WHAT IS A BUNDLE STREAM?
A bundle Datastream is a special kind of Datastream, as it is able to combine data from one or multiple other existing Datastreams. It has multiple applications, but there are 2 very useful cases for it.
- Combining multiple separate Datastreams (e.g. different sources)
- Combining multiple extracts into one extract
Note that previously, the bundle Datastream used to be called "fork", hence all extracts will be prefixed with "fork"-datastreamID, e.g. "fork-123".
HOW TO CREATE A BUNDLE STREAM
1. No connection is needed, but at least one Datastream must exist on the Workspace.
2. Datastreams -> Add -> Bundle
3. Select at least one existing Datastreams to be part of the bundle.
There are multiple options which can be selected to find existing extracts in the selected Datastreams and which can work in combination with a date range. For all options, all extracts (status: collected or status: imported) of the chosen Datastreams will be returned based on the match criteria & fetch date range.
- Pattern: The default match option. If the underlying chosen datastream has "Manage Extract Names" enabled, then this can be used in combination with a regular expression pattern that includes placeholders for the date. Extracts will be returned if they match the regular expression pattern and the fetch date range selected.
Default Regular Expression:
- Created Date: Extracts will be returned if the fetch date and the creation date of the extract match.
- Scheduled Date: Extracts will be returned if the fetch date and the scheduled date of the extract match. Note that the scheduled date refers to the earliest date contained within an extract, e.g. for an extract which contains 30 days, it will indicate the first day as in the example below.
To find the scheduled or created date, look into the meta data section of the extract.

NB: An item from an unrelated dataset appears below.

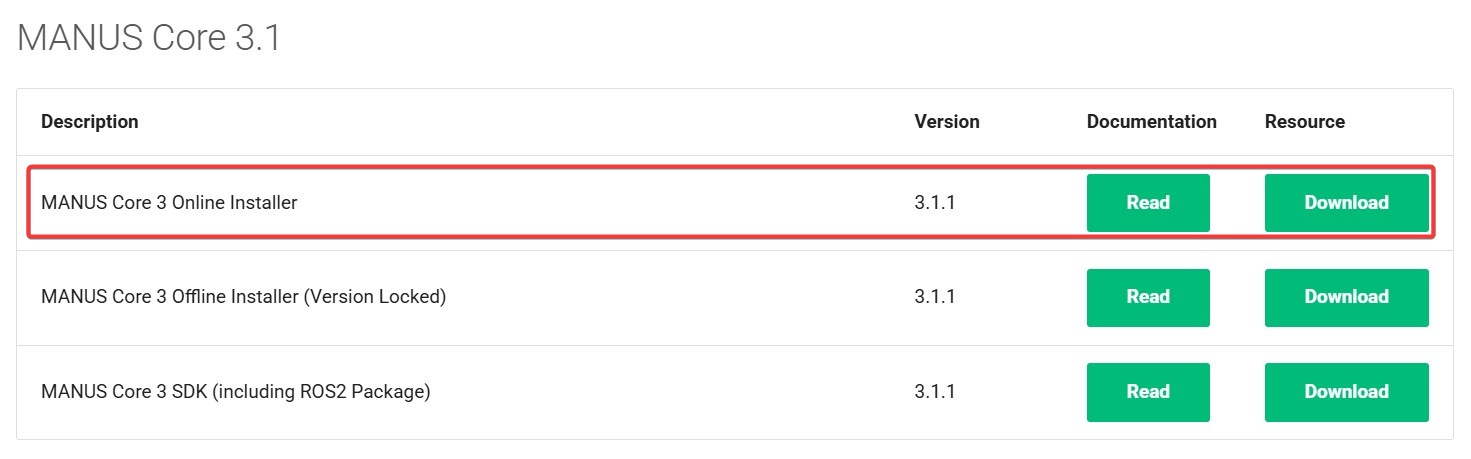Select the Documentation column header
This screenshot has height=459, width=1471.
(x=1151, y=122)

Apply Schema Mapping: This is ticked by default. This will take the schema mapping of the chosen Datastream. This will mean that only mapped fields will be shown, and the names of the schema mapping will be shown in the bundle stream. This will also automatically combine all mapped columns from different Datastreams into one column. When this is not ticked, all fields from the underlying Datastream will appear in their original names.

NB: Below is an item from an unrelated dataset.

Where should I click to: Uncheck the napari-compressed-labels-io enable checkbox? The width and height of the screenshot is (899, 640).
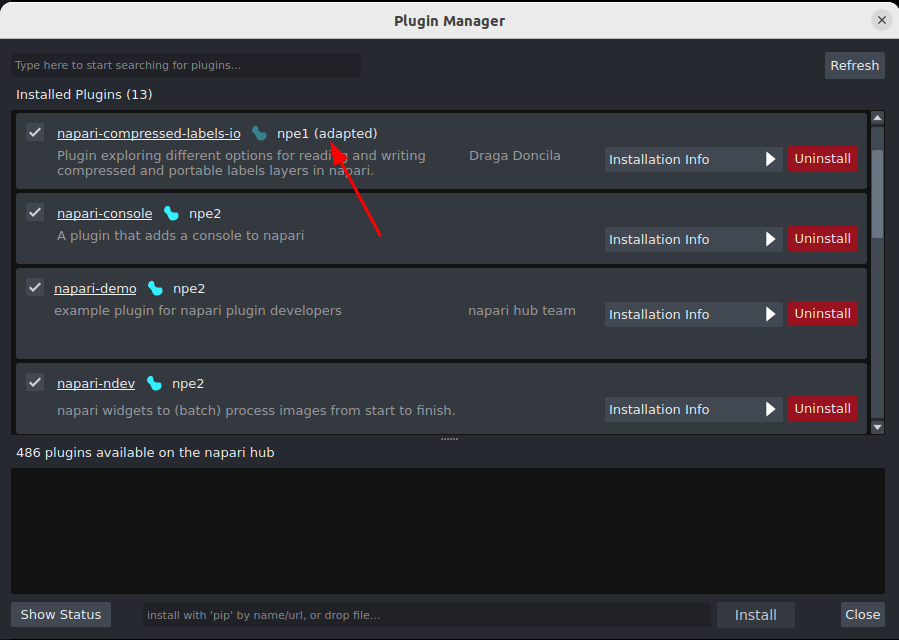pyautogui.click(x=35, y=131)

In order to harmonize data, the underlying fields should have the same schema mapping applied.
ga:campaign -> campaign
Campaign -> campaign
CampaignName -> campaign
Read more about the data schema & schema mapping here.

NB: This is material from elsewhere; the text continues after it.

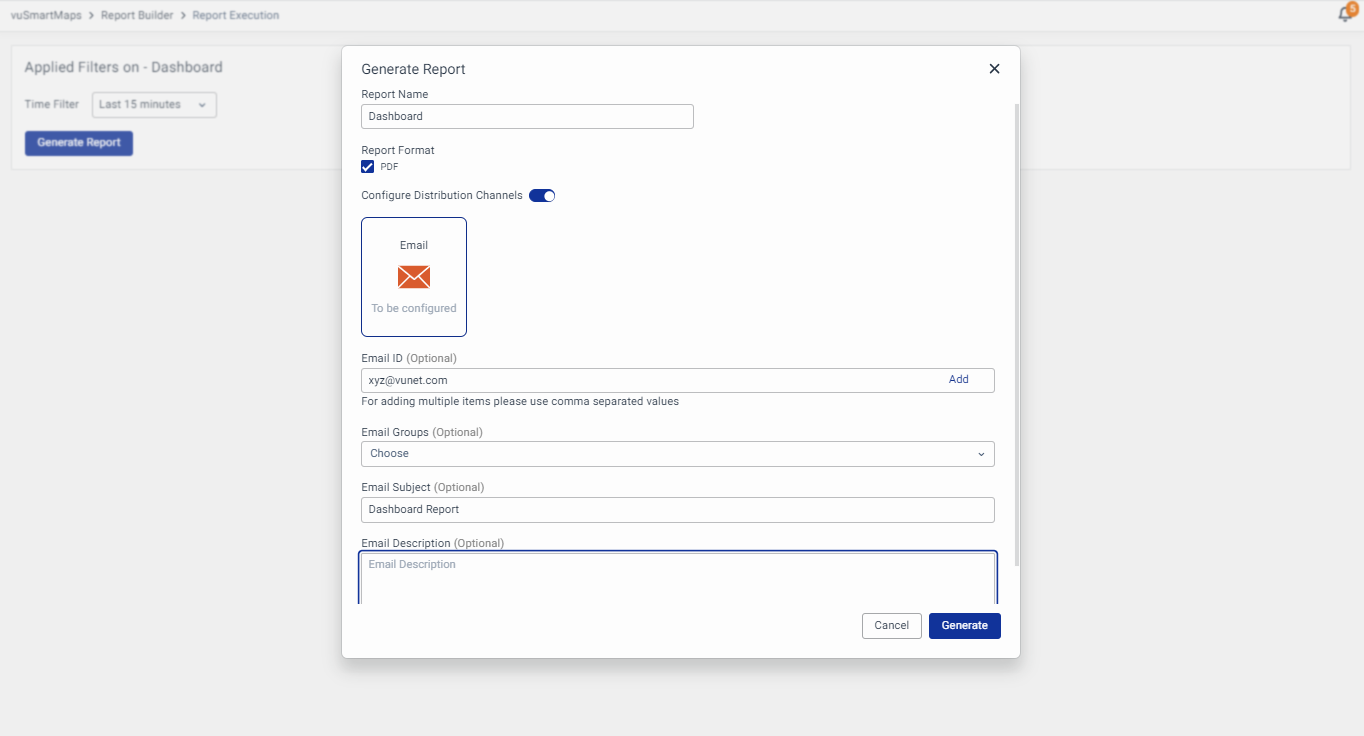Uncheck the PDF report format checkbox
1364x736 pixels.
(x=368, y=167)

Concatenate: This is ticked by default. This will combine all extracts for a fetched time range instead of creating separate extracts per day.
BUNDLING STREAMS FROM PARENT WORKSPACES
By default, a bundle stream will not be able to access data from streams which reside in a parent Workspace. However, if this is needed, the relevant Datastreams can be made available through the Share with Children option.
- Navigate to the relevant Datastream in the parent-level Workspace.
- In the left hand menu screen, under Advanced Settings, click on Other.
- Tick the checkbox 'Share with children'.
- The Datastream is now available for its child Workspaces.